Essentially, in non-technical terms, the rat’s memory of the drug cue, which would have triggered the rat’s drug-seeking behavior, has been erased. The results of this experiment, Dr. Hanna explains, are applicable to drug addiction in people. The same treatment can help “erase” the memory of the drug being associated with a certain person, place, thing, etc. which triggers a person’s drug addiction.
In regard to the benefits of animal testing, Dr. Hanna gives more examples as to how animal testing has led to medical advancements to human beings. He talks about how spinal injury treatment has been revolutionized by the use of animal testing. Before experimentation, doctors would treat spinal cord injuries with bed rest. However, after treating rats with treadmill exercise after causing them to have spinal injuries, it was found that exercise actually improved movement and healing. Now, human beings are treated in the exact same way as the rats were.
Dr. Hanna states:
“It’s because [animal testing is] translational, and goes ahead and dictates how we can really help humans. We’re not just harming them for the sake of harming them. If you look at most of the medical and therapeutic methods, most came from animal testing.”
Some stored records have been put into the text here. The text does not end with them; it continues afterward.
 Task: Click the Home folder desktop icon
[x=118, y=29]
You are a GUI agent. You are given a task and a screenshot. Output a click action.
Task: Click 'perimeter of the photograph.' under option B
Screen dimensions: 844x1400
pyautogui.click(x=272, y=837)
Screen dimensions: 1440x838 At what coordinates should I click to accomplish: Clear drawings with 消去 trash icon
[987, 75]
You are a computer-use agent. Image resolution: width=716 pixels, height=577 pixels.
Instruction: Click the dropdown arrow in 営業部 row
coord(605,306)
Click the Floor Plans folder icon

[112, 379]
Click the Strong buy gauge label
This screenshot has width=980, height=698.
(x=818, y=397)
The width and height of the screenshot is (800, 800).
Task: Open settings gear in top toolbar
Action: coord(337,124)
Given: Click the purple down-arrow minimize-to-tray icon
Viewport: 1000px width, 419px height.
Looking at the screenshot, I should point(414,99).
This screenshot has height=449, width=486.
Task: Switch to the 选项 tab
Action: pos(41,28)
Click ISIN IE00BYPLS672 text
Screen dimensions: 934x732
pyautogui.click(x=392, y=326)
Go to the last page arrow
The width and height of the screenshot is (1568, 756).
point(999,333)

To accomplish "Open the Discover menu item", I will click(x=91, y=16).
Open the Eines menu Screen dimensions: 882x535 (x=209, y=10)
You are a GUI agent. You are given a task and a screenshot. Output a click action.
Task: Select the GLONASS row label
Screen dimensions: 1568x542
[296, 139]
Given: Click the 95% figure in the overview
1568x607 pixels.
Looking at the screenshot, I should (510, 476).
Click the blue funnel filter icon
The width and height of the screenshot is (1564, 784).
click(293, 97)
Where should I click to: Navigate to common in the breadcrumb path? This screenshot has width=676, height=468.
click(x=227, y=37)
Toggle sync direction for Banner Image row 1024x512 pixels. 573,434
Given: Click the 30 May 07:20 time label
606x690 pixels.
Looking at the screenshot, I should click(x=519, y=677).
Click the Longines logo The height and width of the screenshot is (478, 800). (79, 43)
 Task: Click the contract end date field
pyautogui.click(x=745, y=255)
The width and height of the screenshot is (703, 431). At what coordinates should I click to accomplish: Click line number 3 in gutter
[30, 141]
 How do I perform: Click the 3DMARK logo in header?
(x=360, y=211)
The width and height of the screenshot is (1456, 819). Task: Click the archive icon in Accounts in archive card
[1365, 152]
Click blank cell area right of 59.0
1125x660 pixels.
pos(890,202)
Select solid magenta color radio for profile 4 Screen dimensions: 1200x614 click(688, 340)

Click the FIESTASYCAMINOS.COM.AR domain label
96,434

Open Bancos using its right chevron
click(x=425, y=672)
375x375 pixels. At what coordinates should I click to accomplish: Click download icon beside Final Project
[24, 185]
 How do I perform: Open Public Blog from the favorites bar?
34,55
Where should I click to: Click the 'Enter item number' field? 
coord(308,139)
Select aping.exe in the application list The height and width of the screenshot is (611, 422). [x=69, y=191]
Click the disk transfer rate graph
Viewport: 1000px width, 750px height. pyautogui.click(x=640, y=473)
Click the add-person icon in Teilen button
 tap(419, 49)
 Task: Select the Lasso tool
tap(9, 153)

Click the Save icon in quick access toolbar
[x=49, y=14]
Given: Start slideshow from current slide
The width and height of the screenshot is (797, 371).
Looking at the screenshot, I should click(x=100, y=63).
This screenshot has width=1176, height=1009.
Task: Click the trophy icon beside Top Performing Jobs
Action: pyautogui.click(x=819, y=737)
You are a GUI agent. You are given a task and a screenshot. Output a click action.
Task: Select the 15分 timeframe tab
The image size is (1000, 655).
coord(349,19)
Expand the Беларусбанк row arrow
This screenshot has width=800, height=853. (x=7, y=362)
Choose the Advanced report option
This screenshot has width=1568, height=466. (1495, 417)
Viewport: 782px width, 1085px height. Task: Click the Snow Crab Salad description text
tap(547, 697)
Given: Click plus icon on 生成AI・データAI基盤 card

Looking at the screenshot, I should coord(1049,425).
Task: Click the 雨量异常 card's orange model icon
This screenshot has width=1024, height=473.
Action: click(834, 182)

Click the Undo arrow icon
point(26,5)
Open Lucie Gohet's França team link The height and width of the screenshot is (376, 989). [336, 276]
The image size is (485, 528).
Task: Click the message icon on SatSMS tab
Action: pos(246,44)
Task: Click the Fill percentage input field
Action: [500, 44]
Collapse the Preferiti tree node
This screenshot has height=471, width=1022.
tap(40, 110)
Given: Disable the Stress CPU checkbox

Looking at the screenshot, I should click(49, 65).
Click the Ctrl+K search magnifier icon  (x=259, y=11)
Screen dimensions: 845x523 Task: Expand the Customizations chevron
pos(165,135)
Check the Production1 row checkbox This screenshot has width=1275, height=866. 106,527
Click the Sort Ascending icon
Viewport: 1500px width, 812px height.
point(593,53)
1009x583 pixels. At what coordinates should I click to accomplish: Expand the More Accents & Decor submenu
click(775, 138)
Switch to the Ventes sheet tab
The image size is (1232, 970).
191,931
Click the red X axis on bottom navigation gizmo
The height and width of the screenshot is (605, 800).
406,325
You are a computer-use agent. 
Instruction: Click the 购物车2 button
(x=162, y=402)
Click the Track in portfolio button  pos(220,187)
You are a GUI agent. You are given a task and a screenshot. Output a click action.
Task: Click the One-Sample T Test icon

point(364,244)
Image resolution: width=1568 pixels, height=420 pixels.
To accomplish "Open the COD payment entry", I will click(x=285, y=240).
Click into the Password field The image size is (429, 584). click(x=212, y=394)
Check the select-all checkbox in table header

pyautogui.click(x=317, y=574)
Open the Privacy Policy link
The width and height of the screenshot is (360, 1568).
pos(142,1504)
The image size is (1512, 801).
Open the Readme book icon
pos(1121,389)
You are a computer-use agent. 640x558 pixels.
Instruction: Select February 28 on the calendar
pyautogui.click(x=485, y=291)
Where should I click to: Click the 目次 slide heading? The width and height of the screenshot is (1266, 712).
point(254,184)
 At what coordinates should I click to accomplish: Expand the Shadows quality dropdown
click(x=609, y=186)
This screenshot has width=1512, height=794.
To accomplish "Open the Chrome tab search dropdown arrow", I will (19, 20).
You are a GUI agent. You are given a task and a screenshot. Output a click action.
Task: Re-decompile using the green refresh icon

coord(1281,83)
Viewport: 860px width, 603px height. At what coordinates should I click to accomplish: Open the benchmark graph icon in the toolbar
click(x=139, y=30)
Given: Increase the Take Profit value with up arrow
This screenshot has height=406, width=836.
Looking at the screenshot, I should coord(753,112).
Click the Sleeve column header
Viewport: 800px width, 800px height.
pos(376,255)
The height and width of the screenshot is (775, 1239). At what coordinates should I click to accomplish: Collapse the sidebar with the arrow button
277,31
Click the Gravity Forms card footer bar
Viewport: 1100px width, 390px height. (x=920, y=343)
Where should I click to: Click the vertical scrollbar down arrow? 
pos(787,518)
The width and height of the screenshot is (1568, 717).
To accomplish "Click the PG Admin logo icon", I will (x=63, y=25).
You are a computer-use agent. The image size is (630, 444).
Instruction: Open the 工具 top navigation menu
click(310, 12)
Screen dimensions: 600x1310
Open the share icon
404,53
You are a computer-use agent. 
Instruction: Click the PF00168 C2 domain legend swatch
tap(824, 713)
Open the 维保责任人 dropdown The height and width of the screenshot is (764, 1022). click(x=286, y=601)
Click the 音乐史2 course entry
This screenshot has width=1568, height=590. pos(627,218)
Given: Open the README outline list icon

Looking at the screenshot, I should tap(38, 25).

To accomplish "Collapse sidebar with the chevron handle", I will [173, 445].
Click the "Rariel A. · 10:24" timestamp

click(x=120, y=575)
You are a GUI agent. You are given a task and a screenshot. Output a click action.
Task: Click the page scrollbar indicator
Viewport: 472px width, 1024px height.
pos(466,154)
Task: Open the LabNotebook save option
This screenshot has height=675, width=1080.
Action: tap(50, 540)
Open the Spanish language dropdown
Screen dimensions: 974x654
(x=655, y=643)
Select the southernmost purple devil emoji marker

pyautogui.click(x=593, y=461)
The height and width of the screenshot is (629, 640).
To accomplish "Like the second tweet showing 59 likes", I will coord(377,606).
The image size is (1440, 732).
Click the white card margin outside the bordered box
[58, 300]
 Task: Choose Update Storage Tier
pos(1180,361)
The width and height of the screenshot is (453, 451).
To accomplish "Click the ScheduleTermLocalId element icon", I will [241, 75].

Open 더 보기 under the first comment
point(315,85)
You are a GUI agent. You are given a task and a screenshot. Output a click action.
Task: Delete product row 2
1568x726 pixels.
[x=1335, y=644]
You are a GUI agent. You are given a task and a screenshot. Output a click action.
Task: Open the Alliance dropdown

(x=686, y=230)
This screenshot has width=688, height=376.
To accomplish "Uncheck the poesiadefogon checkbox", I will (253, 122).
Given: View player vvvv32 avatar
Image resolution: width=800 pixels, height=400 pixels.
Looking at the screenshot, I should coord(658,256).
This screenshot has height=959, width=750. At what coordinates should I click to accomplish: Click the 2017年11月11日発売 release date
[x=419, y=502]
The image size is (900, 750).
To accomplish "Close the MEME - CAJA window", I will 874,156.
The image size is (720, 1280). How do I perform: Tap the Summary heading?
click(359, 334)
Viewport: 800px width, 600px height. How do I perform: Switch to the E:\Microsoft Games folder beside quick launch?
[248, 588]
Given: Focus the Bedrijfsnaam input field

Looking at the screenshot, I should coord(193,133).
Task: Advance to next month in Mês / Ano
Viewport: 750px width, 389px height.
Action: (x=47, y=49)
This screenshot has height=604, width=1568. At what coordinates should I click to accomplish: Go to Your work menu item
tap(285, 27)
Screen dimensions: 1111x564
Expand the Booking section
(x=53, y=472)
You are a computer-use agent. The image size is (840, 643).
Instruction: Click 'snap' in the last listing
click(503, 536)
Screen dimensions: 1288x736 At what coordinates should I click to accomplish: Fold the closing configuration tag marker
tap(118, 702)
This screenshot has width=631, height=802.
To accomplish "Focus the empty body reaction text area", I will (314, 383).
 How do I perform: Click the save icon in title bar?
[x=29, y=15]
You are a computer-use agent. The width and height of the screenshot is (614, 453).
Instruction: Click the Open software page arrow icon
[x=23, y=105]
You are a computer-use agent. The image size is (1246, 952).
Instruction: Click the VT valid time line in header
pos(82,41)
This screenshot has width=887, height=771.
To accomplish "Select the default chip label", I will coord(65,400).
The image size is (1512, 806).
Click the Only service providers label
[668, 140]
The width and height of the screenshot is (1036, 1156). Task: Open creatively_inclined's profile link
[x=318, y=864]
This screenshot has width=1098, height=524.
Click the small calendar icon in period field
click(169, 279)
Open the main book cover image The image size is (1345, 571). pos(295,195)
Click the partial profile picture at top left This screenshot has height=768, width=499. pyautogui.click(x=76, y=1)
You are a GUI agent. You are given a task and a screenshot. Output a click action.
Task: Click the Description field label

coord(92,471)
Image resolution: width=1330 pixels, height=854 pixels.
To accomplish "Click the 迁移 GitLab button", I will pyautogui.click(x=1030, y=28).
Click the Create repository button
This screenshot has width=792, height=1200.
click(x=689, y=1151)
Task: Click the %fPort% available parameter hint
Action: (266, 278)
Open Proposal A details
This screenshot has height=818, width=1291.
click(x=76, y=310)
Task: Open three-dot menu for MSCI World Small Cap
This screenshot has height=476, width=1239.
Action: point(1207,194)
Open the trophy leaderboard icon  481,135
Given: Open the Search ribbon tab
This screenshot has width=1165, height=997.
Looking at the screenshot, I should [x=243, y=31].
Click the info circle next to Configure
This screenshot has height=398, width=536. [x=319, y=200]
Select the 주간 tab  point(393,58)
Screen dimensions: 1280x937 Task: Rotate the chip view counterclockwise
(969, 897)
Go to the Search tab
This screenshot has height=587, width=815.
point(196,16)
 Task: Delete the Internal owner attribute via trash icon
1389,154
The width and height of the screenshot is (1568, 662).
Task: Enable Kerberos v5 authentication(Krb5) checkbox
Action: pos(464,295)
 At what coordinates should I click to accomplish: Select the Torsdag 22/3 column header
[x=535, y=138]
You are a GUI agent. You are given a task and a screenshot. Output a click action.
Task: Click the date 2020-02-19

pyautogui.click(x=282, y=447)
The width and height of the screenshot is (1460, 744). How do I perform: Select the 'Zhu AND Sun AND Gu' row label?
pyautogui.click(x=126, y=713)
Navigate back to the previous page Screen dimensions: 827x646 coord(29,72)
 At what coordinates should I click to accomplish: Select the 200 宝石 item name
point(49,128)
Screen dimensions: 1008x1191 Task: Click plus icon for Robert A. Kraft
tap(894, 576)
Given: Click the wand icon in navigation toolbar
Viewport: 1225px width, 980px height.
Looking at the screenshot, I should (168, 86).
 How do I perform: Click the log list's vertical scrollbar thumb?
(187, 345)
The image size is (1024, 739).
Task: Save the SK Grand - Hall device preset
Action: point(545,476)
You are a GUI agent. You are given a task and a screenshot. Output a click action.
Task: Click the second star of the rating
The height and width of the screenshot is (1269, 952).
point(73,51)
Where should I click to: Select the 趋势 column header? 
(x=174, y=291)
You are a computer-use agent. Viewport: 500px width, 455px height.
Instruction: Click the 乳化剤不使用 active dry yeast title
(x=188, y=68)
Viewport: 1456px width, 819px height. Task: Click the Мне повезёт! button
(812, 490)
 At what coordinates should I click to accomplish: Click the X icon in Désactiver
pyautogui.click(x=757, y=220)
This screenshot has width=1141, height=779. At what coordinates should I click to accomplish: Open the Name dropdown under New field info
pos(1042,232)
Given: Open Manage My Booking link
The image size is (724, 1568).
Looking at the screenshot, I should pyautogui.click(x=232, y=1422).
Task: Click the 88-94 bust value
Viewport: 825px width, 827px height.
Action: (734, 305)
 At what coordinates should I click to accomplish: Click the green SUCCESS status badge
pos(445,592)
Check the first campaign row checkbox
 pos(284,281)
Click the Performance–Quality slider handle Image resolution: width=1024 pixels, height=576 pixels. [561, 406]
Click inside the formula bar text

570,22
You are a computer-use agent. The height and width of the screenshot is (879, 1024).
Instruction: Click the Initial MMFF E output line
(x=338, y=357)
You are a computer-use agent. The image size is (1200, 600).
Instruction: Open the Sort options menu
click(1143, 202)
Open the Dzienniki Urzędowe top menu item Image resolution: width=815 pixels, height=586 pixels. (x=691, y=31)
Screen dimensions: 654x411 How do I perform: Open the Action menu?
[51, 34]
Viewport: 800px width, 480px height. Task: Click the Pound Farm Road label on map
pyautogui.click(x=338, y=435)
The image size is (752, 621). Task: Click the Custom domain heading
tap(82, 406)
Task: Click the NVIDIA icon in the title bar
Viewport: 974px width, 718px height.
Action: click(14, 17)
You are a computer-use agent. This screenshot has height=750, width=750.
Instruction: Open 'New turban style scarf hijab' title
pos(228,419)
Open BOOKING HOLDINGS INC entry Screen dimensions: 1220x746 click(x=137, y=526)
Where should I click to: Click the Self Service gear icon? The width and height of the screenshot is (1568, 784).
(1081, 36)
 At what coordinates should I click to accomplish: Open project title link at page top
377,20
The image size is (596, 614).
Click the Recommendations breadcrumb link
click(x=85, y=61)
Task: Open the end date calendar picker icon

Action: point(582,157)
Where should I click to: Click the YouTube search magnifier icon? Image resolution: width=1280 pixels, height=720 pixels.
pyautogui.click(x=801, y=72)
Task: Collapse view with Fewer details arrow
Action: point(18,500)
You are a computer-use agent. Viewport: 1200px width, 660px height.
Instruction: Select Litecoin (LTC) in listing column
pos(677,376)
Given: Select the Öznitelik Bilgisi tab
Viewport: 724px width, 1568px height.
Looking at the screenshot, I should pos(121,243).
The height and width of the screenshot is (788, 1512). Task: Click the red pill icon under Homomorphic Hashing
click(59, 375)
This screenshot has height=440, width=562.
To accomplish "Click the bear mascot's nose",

Along with acknowledging the benefits of animal testing, Dr. Hanna recognizes the value animals have. He insists that they are important, and good scientists don’t see them as ‘just rats.’
“When a scientist kills rats, we use the term ‘sacrifice’ because we actually see that the animal is sacrificing its life for the sake of science.”
In his classroom, Dr. Hanna upholds ethical standards for animals by writing in his syllabus that any students who mistreat the rats will receive an automatic F. He includes Proverbs 12:10 as well, to instruct students how to treat animals ethically.
Professor Couch, in her class, Researched Writing, asks students to research one form of social or environmental justice, in hopes to inspire students to take action to address these issues.
She says she is encouraged by students who are dedicated to helping solve environmental and social issues, and believes that, as a whole, humans can figure out better ways of doing things. About animal testing, Couch declares:
“I have such faith in the human mind – our intelligence, our imagination, our capacity for good…I know we can come up with better ways. It’s just a matter of will.”
Animal testing certainly has support both for and against it. While animal testing has shown to result in medical advancements, there are limitations to consider. There have been many experiments where animal testing has not been applicable to humans. Guiding principles for a shift to more ethical animal testing practices, and alternative methods such as using cell-based systems, or computer programs for research have been suggested over the years.
At Vanguard, and every university, there is a specific committee to approve proposed animal experiments that are done, reviewing the ethicality of each one. Yet, some say the experiments should not be an existence at all. The ultimate question is: Do the ends justify the means?